Prompt recognition and treatment of spinal epidural abscess is critical to prevent and treat devastating neurologic complications from the disease process. Medical management includes the administration of empiric antibiotics targeted to the likely pathogens (gram (+) coverage with consideration for gram (-) coverage if indicated). Surgical drainage of the epidural abscess is usually needed. Stratton and colleagues (4) conducted a systematic review and meta-analysis of the literature seeking to identify the risk factors for failed medical management. Reviewing 12 studies with 489 medically treated patients they found a rate of failure for medical management of 29.3%. Significant heterogeneity in the studies highlighted the need for a consensus definition of failure and only 2 studies reported predictors of failed medical management. Of the factors reported as predictive of failed medical management, presence of neurologic impairment had the greatest OR (15.2) with the next greatest predictive factor, CRP >115 having an OR of 4.7. Presence of diabetes, older age (>65 yo), WBC count >12.5, positive blood cultures, and MRSA as the causative agent were also reported to be predictive with OR ranging from 2.5 to 3.8.

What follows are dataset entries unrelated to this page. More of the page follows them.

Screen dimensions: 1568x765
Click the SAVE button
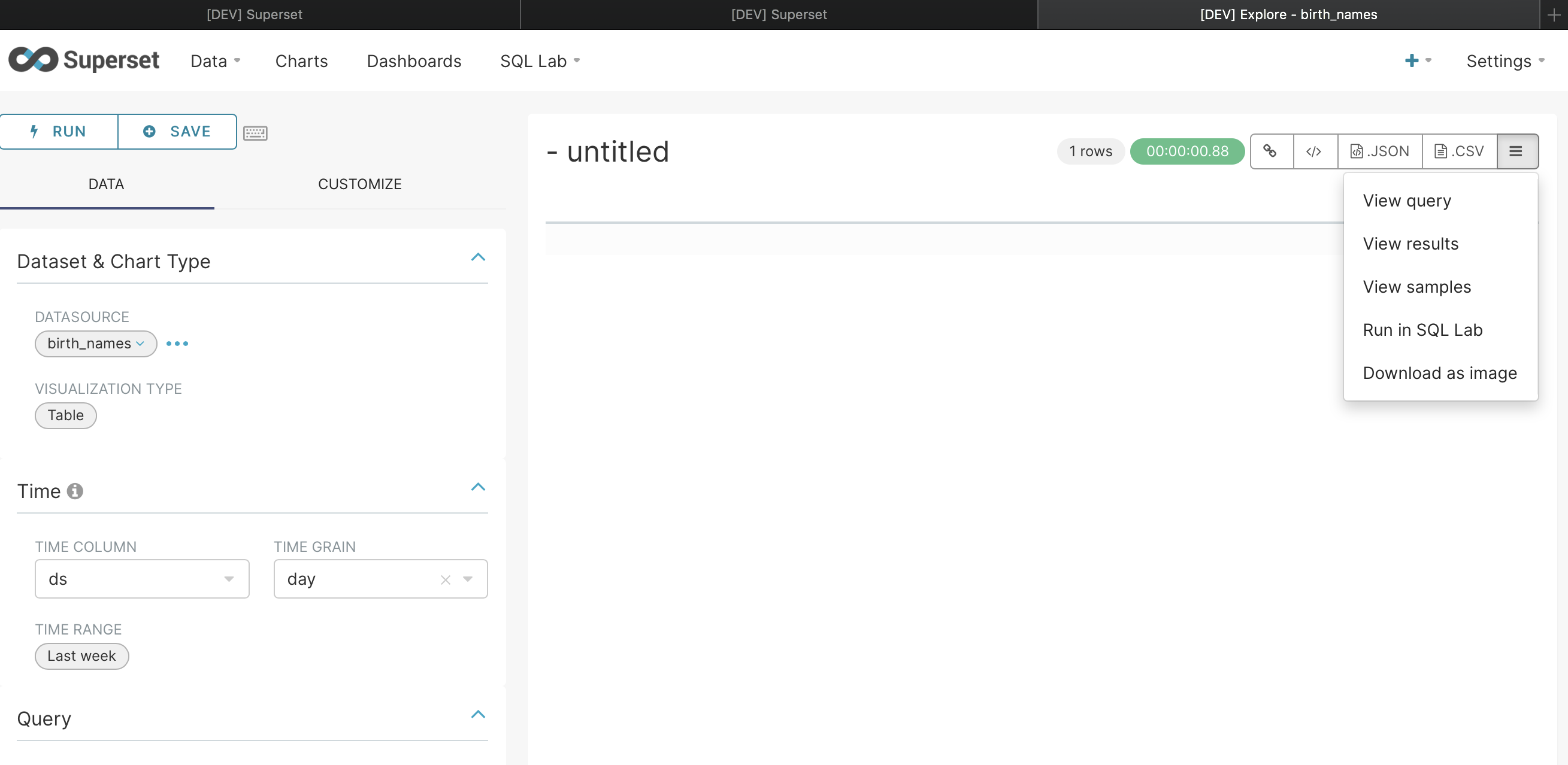click(177, 132)
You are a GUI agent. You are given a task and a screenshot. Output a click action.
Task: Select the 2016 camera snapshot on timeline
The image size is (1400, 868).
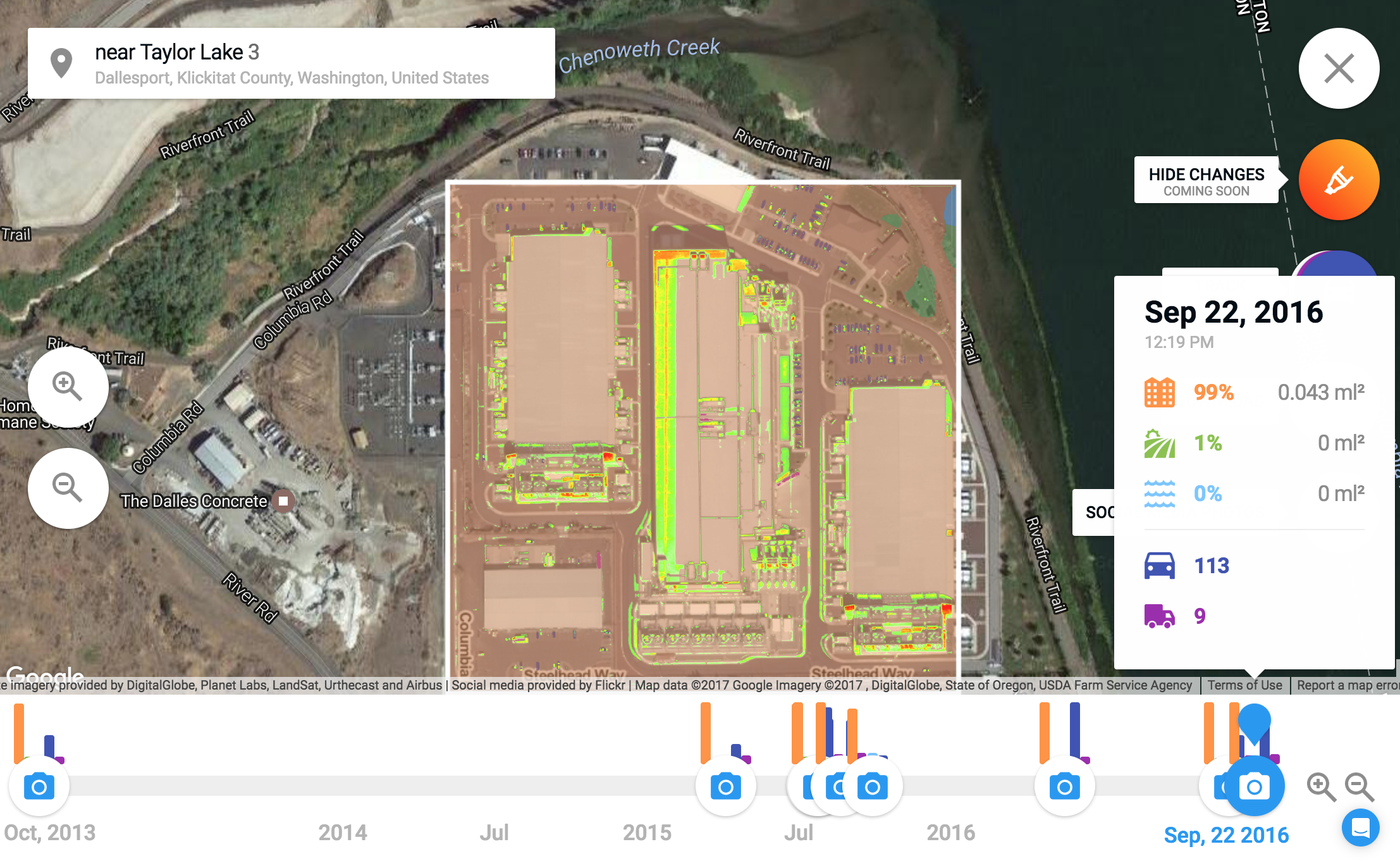pyautogui.click(x=1064, y=787)
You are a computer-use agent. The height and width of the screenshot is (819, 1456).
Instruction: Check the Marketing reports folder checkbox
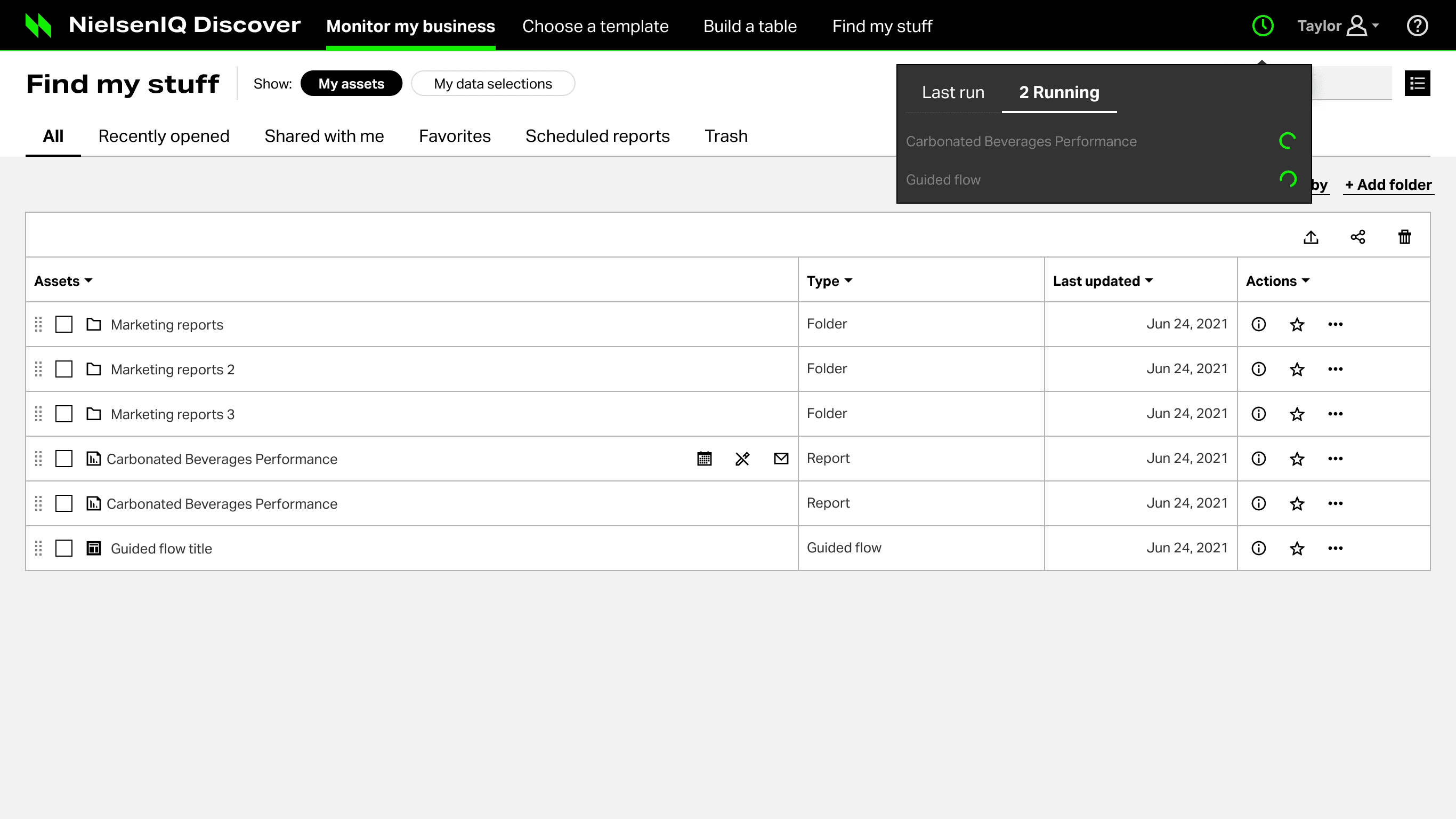click(64, 325)
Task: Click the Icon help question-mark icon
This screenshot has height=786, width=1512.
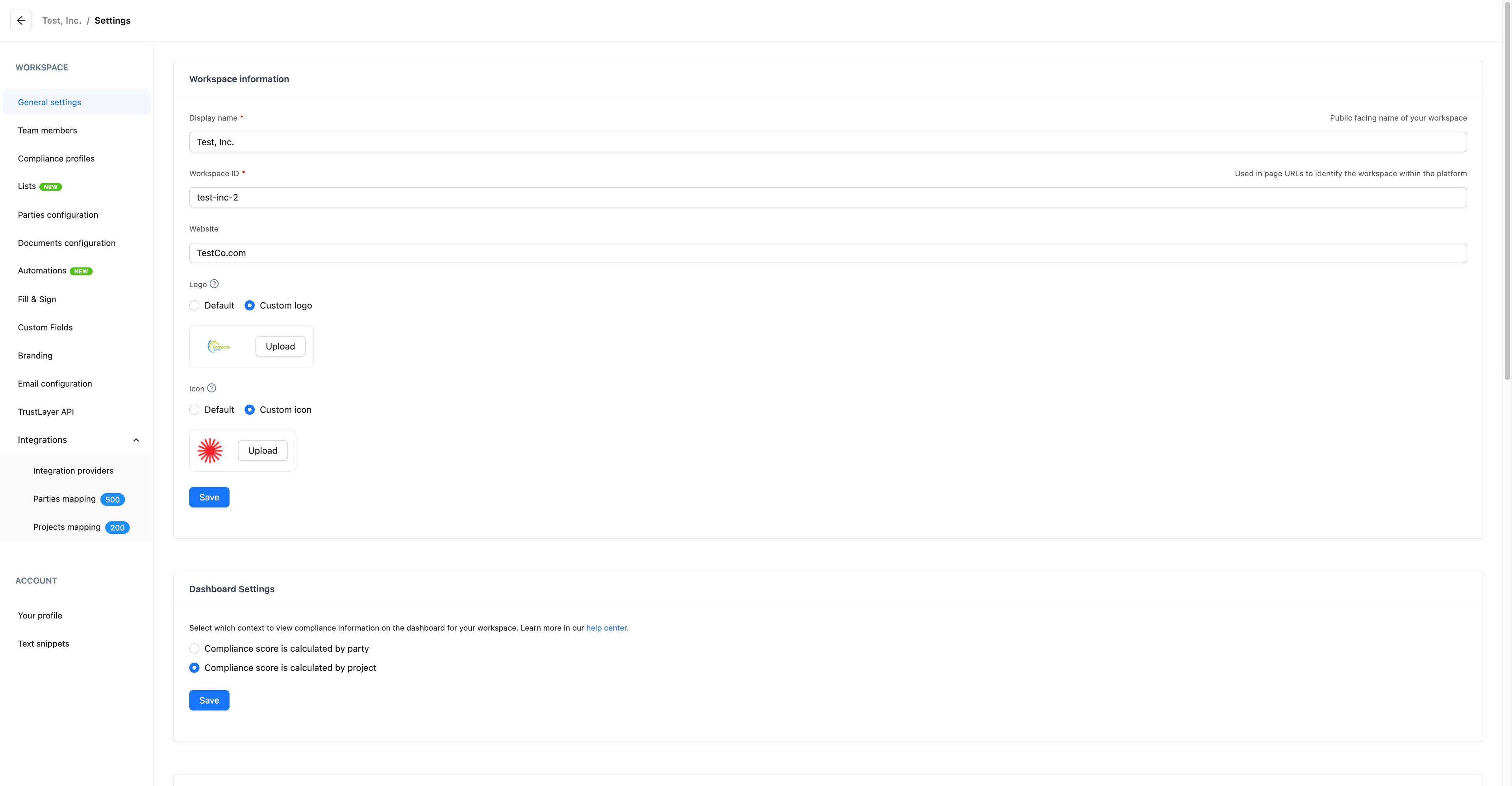Action: [x=212, y=388]
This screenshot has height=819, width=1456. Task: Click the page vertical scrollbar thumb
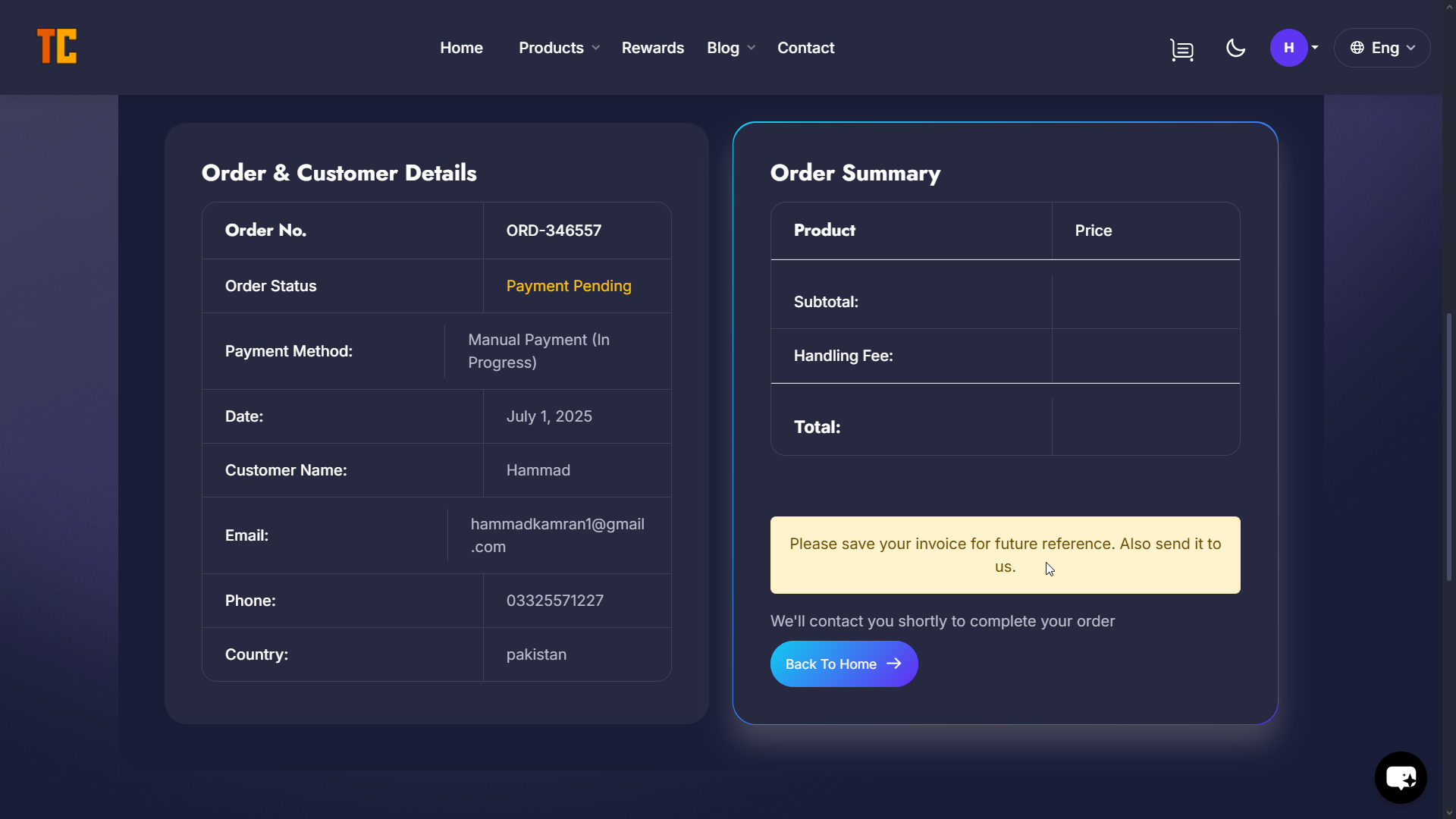(1448, 447)
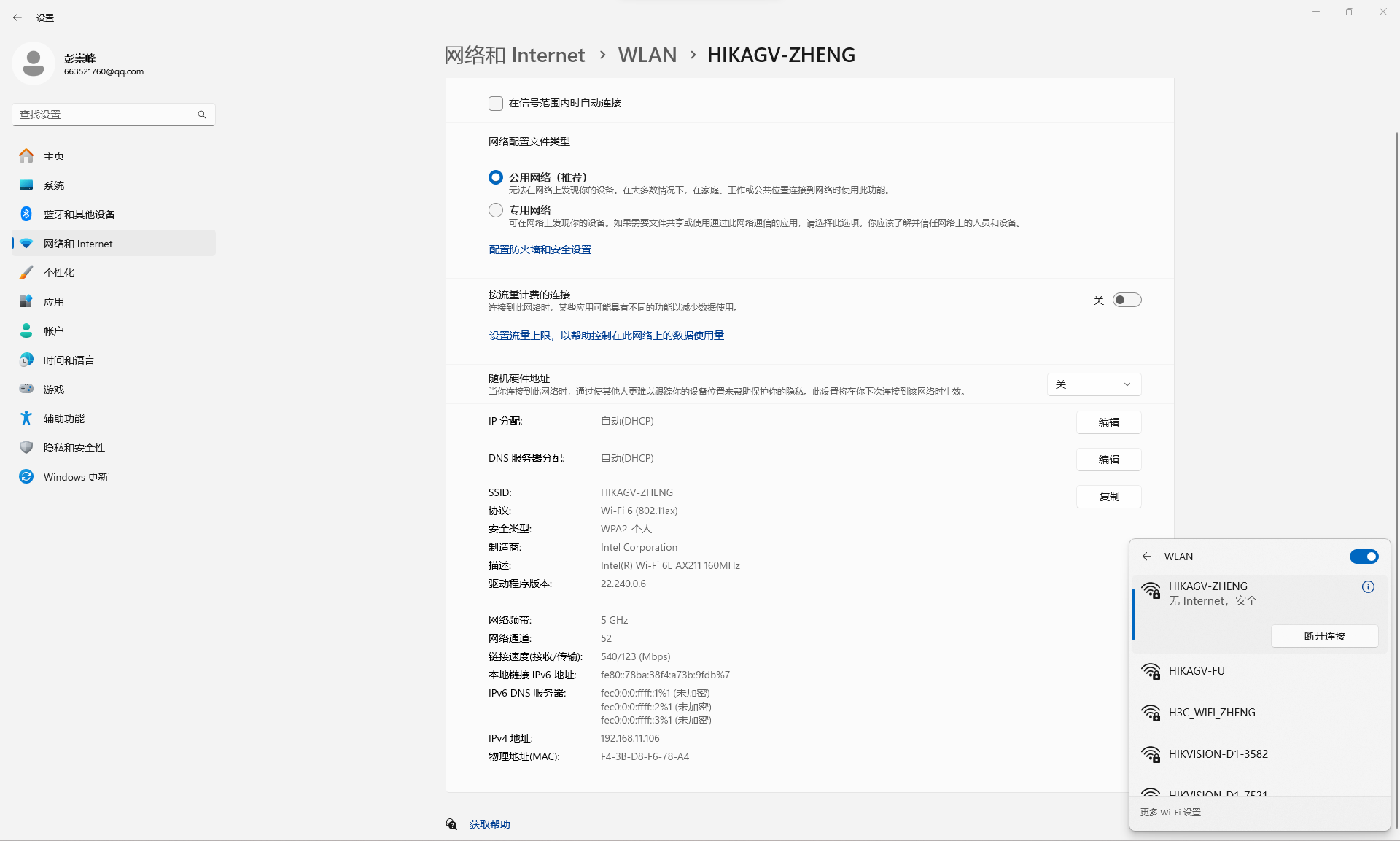Click the Bluetooth devices icon in sidebar

[x=26, y=214]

Delays in presentation and diagnosis mean that patient’s often present with neurologic disability. For those patient’s urgent surgical treatment is needed to ensure the best possible outcome. Avanali and colleagues (5) reported a case series of 23 patients who had delayed surgical treatment. All 23 patients in the case series had debridement of their epidural abscesses within 24 h of MRI diagnosis but 20/23 were operated on >72 hours after the onset of their neurologic symptoms. Bowel and bladder dysfunction was seen in 91%o of patients, 19 patients were wheelchair bound, and 21 patients were non-ambulatory prior to surgery. At final follow-up (approximately 4 mo after presentation), only 8 patients were wheelchair bound and all patients had some improvement in bowel/bladder dysfunction, with 4 patients having normal function.
- Darouiche R. Spinal Epidural Abscess. N Engl J Med 2006;355(19):2012–20.
- Christopher Hicks (@HumanFactorz). “Mattu: The white blood cell count is the last refuge for the intellectually destitute #EMUeurope #EMconf #MedEd" 28 September, 2013. [Twitter Post] Retrieved from https://twitter.com/humanfact0rz/status/384055678022987776?lang=en.
- Ju K, Kim SD, Melikian R, Bono C, Harris M. Predicting patients with concurrent noncontiguous spinal epidural abscess lesions. The Spine Journal 2015;15(1):95–101.
- Stratton A, Gustafson K, Thomas K, James MT. Incidence and risk factors for failed medical management of spinal epidural abscess: a systematic review and meta-analysis. Journal of Neurosurgery: Spine 2017;26(1):81–9.
- Avanali R, Ranjan M, Ramachandran S, Devi BI, Narayanan V. Primary pyogenic spinal epidural abscess: How late is too late and how bad is too bad? – A study on surgical outcome after delayed presentation. British Journal of Neurosurgery 2016;12:1–6.